* begin Source extract *
A Rise in Alternative Careers Is Changing Legal Education

By Jill Backer Contact All Articles
New York Law Journal
October 28, 2013

In April of this year, Kaplan Test Prep did a survey of 200 pre-law students. Fifty percent of those students stated that they do not intend to use their future law degree in a traditional legal field. If this statistic extrapolates out to the larger law student population, we have a generation of law students of which only half will ever be practicing lawyers. So if half of law students do not intend on ever practicing law in a traditional way at a traditional firm—what is their intention? The answer is as varied and individualized as our law student population. The answer is also forcing a revitalization of legal education and at no time has legal education ever been accused of changing too quickly.

I often hear the term “alternative legal careers” being thrown around but I am not sure that this has ever been readily defined. Does it mean people who have not passed the bar? Or those in compliance positions, entry-level solo practitioners, or even legal educators? Or those who don’t work at a law firm? The answer to these questions and other questions is yes.

There is a lot of chatter about the definition and assessment of the jobs law students obtain after graduation. Back in 2011, the ABA, in conjunction with NALP, came up with the category of “J.D. advantage” to describe jobs that specifically do not require bar passage but do utilize skills learned in law school. The employers might have preferred candidates with a J.D. (or even required a J.D.), and the job is one in which the J.D. provided a demonstrable advantage to obtaining and/or performing the job. Interest in these jobs skyrocketed as the market fell, with more and more students seeking the J.D.-preferred positions when there were many less traditional positions available. In fact, in 2011, one in every seven jobs taken by new law graduates fell into the J.D. advantage category. (NALP Bulletin, May 2013).

In my opinion, the category and even the term “J.D. advantage” is a bunch of rubbish. Graduates in J.D. advantage jobs are sometimes every bit of lawyers as their brethren at firms and other traditional jobs. Today, lots of associate work and especially first-year associate work can rarely be achieved only by a barred attorney. I believe the legal community and its governing body the ABA are finally just coming to the recognition of what we already know—the J.D. is an agile and flexible tool that can be utilized in many forums.

Let’s face it, the opportunities on the traditional path for new law graduates are shrinking. Therefore, all professional opportunities can and should be defined under “working” and not put under some other nomenclature of J.D. advantage. There are few professional pursuits that would not value the analytical thinking and knowledge of the law and ethics that law school offers. This new category describing any deviation from the traditional path is not required and seems to paint in broad strokes a picture of these jobs as “lesser.” Jobs outside law firm associate positions are in no way less, and in some cases can offer much more.
* end Source extract *
* begin Extracted material *
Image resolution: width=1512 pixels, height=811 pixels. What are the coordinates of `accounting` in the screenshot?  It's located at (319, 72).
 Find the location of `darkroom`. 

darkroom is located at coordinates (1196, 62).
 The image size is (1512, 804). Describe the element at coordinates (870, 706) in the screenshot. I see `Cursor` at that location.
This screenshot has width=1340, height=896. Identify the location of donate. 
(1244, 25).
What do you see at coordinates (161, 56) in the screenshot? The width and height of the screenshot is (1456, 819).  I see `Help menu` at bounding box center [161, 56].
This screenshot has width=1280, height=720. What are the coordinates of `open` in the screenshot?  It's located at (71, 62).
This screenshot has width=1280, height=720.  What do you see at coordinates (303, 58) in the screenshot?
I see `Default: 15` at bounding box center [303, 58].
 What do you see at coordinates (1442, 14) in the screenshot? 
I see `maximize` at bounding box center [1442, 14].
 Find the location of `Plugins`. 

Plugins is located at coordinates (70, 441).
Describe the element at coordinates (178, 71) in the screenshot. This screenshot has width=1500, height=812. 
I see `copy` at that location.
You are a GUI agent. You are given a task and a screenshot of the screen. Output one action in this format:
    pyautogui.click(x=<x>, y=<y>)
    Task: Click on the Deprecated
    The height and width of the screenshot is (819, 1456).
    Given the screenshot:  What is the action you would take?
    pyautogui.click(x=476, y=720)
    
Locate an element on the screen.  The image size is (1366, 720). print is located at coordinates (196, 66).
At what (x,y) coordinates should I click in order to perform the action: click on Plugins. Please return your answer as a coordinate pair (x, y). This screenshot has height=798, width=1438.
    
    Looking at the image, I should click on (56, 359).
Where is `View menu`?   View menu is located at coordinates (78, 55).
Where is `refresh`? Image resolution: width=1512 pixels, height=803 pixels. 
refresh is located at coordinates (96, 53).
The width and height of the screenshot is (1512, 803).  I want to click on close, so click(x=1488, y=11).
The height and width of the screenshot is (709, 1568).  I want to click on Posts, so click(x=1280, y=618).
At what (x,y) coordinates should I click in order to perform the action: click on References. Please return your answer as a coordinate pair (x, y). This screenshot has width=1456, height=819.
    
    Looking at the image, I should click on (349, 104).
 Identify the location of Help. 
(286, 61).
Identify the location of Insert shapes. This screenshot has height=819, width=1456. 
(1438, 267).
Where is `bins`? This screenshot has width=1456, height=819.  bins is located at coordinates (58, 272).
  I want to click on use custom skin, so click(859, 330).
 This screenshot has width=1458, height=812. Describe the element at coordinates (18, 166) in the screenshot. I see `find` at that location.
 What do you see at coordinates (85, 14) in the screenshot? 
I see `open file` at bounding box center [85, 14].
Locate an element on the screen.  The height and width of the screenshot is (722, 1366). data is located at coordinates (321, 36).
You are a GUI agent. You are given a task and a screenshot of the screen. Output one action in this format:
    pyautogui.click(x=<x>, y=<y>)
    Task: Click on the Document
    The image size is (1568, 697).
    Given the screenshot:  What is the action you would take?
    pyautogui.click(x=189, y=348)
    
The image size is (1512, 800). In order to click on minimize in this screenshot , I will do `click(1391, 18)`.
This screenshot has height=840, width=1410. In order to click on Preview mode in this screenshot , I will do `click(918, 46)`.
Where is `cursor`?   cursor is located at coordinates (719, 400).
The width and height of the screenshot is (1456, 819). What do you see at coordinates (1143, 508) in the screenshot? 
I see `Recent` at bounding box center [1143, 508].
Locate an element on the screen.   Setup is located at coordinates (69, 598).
* end Extracted material *
Requests ▸
1. According to the legal education article, what proportion of jobs taken by new law graduates in 2011 fell into the J.D. advantage category?
2. Print everything in the legal education article from "There is a lot" down to "Bulletin, May 2013).".
These records have no connection to the legal education article.

Results by task ▸
1. One in every seven jobs fell into the J.D. advantage category.

2.
There is a lot of chatter about the definition and assessment of the jobs law students obtain after graduation. Back in 2011, the ABA, in conjunction with NALP, came up with the category of “J.D. advantage” to describe jobs that specifically do not require bar passage but do utilize skills learned in law school. The employers might have preferred candidates with a J.D. (or even required a J.D.), and the job is one in which the J.D. provided a demonstrable advantage to obtaining and/or performing the job. Interest in these jobs skyrocketed as the market fell, with more and more students seeking the J.D.-preferred positions when there were many less traditional positions available. In fact, in 2011, one in every seven jobs taken by new law graduates fell into the J.D. advantage category. (NALP Bulletin, May 2013).